Dicen que hay personas que nacen con estrella y otras que se estrellan nada más venir al mundo.

Rafael Guerra vivió sus primeros años con sus abuelos en la calle del Viento, en el barrio de Santiago. Hijo de una familia de ocho hermanos, nunca tuvo afición por los estudios. "No entendía las cosas así que no me gustaba ir al colegio y siempre que podía me escapaba". Rebelde y curioso por naturaleza, la calle siempre fue su hábitat natural, el lugar en el que se sentía importante. "Mi abuelo tenía un taller de carpintería y esperaba que yo siguiera sus pasos, pero era muy estricto, quería que fuera del colegio a la casa y a dormir y yo me sentía un prisionero", relata.

La mano dura no funcionó. "A los ocho años empecé a fumar porros y a aprovechar descuidos para quedarme con lo que no era mío". Siempre rezagado en sus tareas, fue muy precoz a la hora de consumir drogas. "Con once años, probé la heroína y con trece estaba totalmente enganchado", confiesa con la mirada perdida. Para aquel entonces, había decidido dejar a los abuelos y vivir con sus padres, en una casa portátil de Las Margaritas, donde todas sus debilidades acabaron por florecer sin remedio. "La ignorancia es muy mala, yo me creía que podía con todo y solo era un niño". Nunca tuvo un espejo en que mirarse. "Mi padre era alcohólico, trabajaba en los derribos, con mi madre se portaba regular, la verdad, pero conmigo bien, cuando veía mis juntas, me castigaba, me pegaba para que no me fuera por mal camino, pero yo era un golfillo y no pudo enderezarme".

En su afán por vivir la vida a zarpazos, Rafael se casó con 15 años y se fue con su mujer a otra casa portátil. "Vivíamos de lo que nos arrimaba su madre y de mis trapicheos", explica sincero, "pero aquello duró poco porque con 16 años ya estaba en la cárcel". El número de tirones, robos y demás delitos que llegó a sumar a esa edad era tan grande que le pidieron 598 años. "También es que por miedo, por ignorante, me comí muchas cosas que no eran mías", aclara, "pero eso es otro cantar".
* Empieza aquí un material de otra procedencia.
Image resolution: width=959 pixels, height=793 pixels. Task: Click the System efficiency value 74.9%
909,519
No era la primera vez que le privaban de libertad. "Ya había pasado por tres reformatorios en Córdoba, en Málaga y en Madrid", pero una vez metido en la droga, perdió el control. Ingresó en la prisión de Córdoba el 18 de enero de 1986 y salió en libertad total en el 2001. En medio, hubo de todo. Fugas, drogas, aumento de penas, robos, hospitales, más drogas... De sus años entre rejas, guarda pocos recuerdos buenos. "A eso no te acostumbras nunca. Yo consumía mucho, solo piensas en evadir el día a día, traficaba para conseguir más droga y jugaba al frontón". Su mujer, que llegó a tener dos hijos de él, de los que solo vive uno, se cansó de esperarlo a los siete años. Años después, sería padre de una niña fruto de otra relación.
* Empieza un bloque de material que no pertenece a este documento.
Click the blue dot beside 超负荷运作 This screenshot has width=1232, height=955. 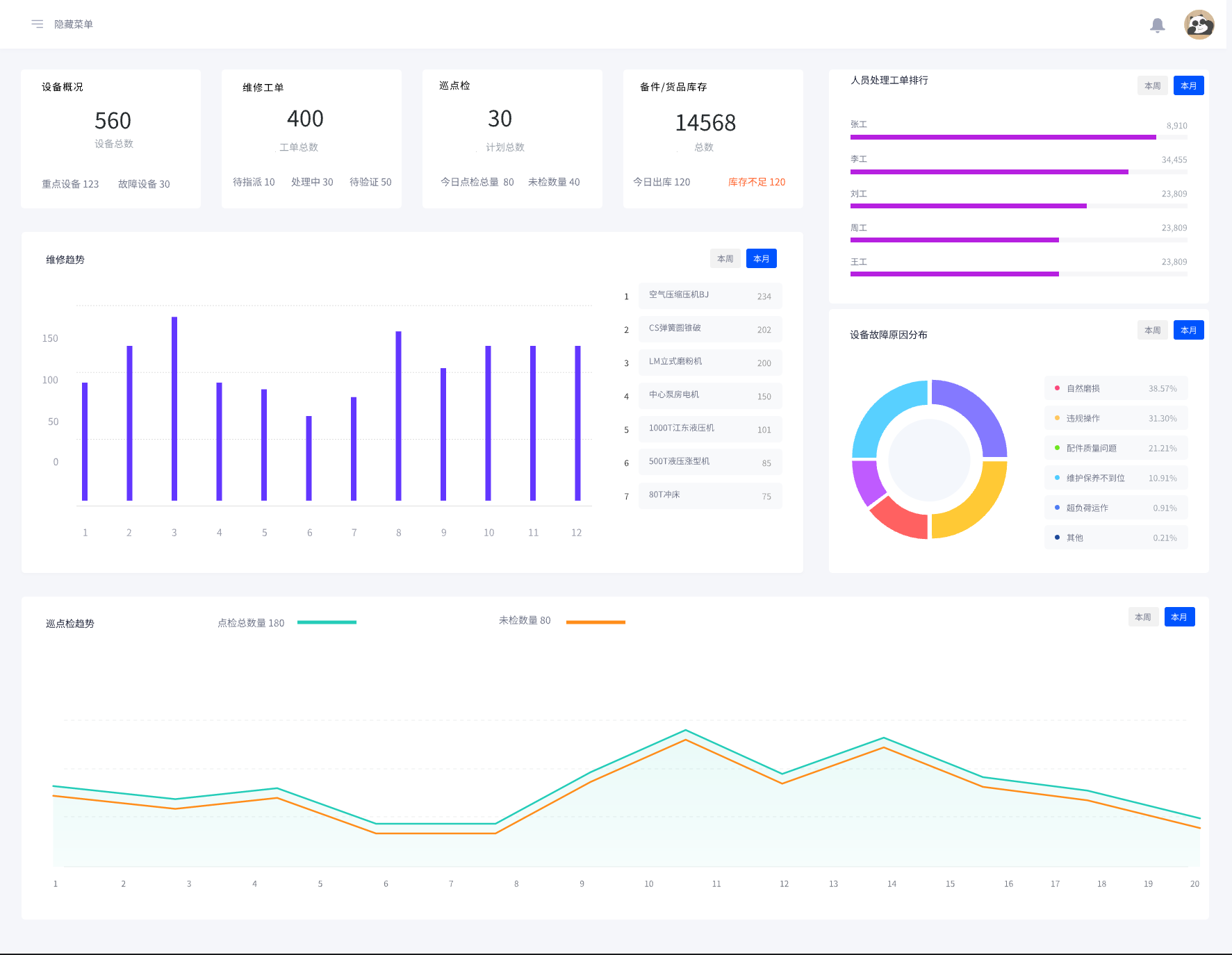tap(1057, 508)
Con 33 años, fue considerado enfermo terminal y salió en libertad para morir junto a su familia. "Era un esqueleto, sin defensas ningunas, me aplicaron el artículo 60 porque estaba desahuciado, pero empecé a dar paseos por fuera del hospital, al tiempo volví a comer, a hablar y milagrosamente mejoré". Después de aquel episodio, aún tuvo que volver a ingresar en prisión "para pagar lo que me quedaba". Y a pesar de estar al borde de la muerte, cuando mejoró volvió a consumir droga. Hasta que un día no pudo más. "Desde el 2001, he pasado por tres centros de desintoxicación, en el primero dejé la heroína, luego la cocaína y después las pastillas y la metadona. Ahora estoy limpio". Cuando le pregunto qué le hizo querer dejarlo, no sabe qué responder. "Es un click, darte cuenta de repente que no has vivido y que te estás perdiendo muchas cosas, no sé, no es porque sientas que te vayas a morir o no, sino porque quieres vivir y ser persona". Ahora funciona por objetivos. "Ya he dejado hasta el tabaco".